|Matthew Henry's Concise Commentary|
24:18-25 Sometimes how gradual is the decay, how quiet the departure of a wicked person, how is he honoured, and how soon are all his cruelties and oppressions forgotten! They are taken off with other men, as the harvestman gathers the ears of corn as they come to hand. There will often appear much to resemble the wrong view of Providence Job takes in this chapter. But we are taught by the word of inspiration, that these notions are formed in ignorance, from partial views. The providence of God, in the affairs of men, is in every thing a just and wise providence. Let us apply this whenever the Lord may try us. He cannot do wrong. The unequalled sorrows of the Son of God when on earth, unless looked at in this view, perplex the mind. But when we behold him, as the sinner's Surety, bearing the curse, we can explain why he should endure that wrath which was due to sin, that Divine justice might be satisfied, and his people saved.
Verse 20. - The womb shall forget him: Some regard this as equivalent to "Earth shall forget him;" but most suppose "the womb" to mean "his own mother." The worm shall feed sweetly on him (comp. Job 17:14). He shall be no more remembered. Oblivion shall fall upon him and his doings. And wickedness shall be broken as a tree. As a strong wind suddenly snaps off a tree at the root, so wickedness, in the person of the wicked man - the abstract for the concrete - shall be overtaken by death, and perish in a moment (comp. ver. 24).
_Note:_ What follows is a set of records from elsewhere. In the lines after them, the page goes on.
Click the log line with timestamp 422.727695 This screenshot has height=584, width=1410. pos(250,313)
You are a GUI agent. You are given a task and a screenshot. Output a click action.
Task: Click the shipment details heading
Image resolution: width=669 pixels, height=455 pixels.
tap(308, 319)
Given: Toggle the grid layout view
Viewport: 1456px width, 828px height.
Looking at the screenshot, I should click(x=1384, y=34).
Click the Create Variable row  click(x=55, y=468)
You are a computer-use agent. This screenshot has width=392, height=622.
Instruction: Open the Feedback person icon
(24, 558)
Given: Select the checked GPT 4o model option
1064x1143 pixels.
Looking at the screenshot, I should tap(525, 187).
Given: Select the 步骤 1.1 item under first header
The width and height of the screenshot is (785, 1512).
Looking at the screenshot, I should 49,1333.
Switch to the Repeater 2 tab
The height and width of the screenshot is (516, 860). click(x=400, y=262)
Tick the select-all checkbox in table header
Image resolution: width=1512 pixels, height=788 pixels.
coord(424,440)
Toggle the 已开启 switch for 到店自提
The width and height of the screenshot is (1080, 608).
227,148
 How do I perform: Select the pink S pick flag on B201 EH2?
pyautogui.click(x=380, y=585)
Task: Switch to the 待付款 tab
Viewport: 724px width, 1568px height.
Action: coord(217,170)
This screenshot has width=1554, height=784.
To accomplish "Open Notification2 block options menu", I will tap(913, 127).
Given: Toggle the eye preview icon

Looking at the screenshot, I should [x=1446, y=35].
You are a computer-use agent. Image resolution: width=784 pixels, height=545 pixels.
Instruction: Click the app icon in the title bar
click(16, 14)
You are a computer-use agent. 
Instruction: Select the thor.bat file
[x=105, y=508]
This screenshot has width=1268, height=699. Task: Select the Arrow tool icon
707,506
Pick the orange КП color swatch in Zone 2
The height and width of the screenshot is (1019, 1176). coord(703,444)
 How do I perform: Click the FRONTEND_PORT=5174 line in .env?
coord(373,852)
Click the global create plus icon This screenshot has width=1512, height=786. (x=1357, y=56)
Gill's Exposition of the Entire Bible
The womb shall forget him,.... His mother that bore him; or his wife, by whom he had many children; or his friend, as Gersom, who had a tender and affectionate respect for him; these all, and each of them, either because of his wicked life and infamous death, care not to speak of him, but bury him in oblivion; or because of his quiet and easy death, are not distressed with it, but soon forget him; unless this is to be understood of the womb of the earth, in which being buried, he lies forgotten, to which the next clause agrees; though some interpret it of God himself the word having the signification of mercy (b); who, though mercy itself, is rich and abundant in it, yet has no mercy for, nor shows any favour to, such men; but they lie in the grave among those whom he remembers no more in a way of grace and favour, Psalm 85:5;
the worm shall feed sweetly on him; for being brought to the grave at once, without any wasting distemper, is a fine repast for worms, his breasts being full of milk, and his bones moistened with marrow, and full of flesh; or "the worm is sweet unto him" (c); he feels no pain by its feeding on him, and so the sense is just the same with that expression, "the clods of the valley shall be sweet unto him", Job 21:33;
he shall be no more remembered; with any mark of honour and respect; his memory shall rot with him, while the righteous are had in everlasting remembrance; or rather dying a common death, and not made a public example of:
and wickedness shall be broken as a tree; that is, wicked men, who are wickedness itself, extremely wicked, and are like to a tree, sometimes flourishing in external prosperity, having an affluence of the things of this world, and always like barren and unfruitful trees, with respect to grace and good works; these, when the axe of death is laid to the root of them, they are cut down, and their substance comes to nothing, and their families are destroyed, and so they become like trees struck with thunder and lightning, and broken into ten thousand shivers; or as the trees in Egypt were broken to pieces by the plague of hail, Exodus 9:25.
(b) "misericordia", V. L. "miseratio", Montanus, Bolducius; so Tigurine version, Grotius. (c) "dulcescit ei", Beza, Piscator; "suavis", Cocceius; so Michaelis, Schultens.
Jamieson-Fausset-Brown Bible Commentary
20. The womb—The very mother that bare him, and who is the last to "forget" the child that sucked her (Isa 49:15), shall dismiss him from her memory (Job 18:17; Pr 10:7). The worm shall suck, that is, "feed sweetly" on him as a delicate morsel (Job 21:33).
wickedness—that is, the wicked; abstract for concrete (as Job 5:16).
as a tree—utterly (Job 19:10); Umbreit better, "as a staff." A broken staff is the emblem of irreparable ruin (Isa 14:5; Ho 4:12).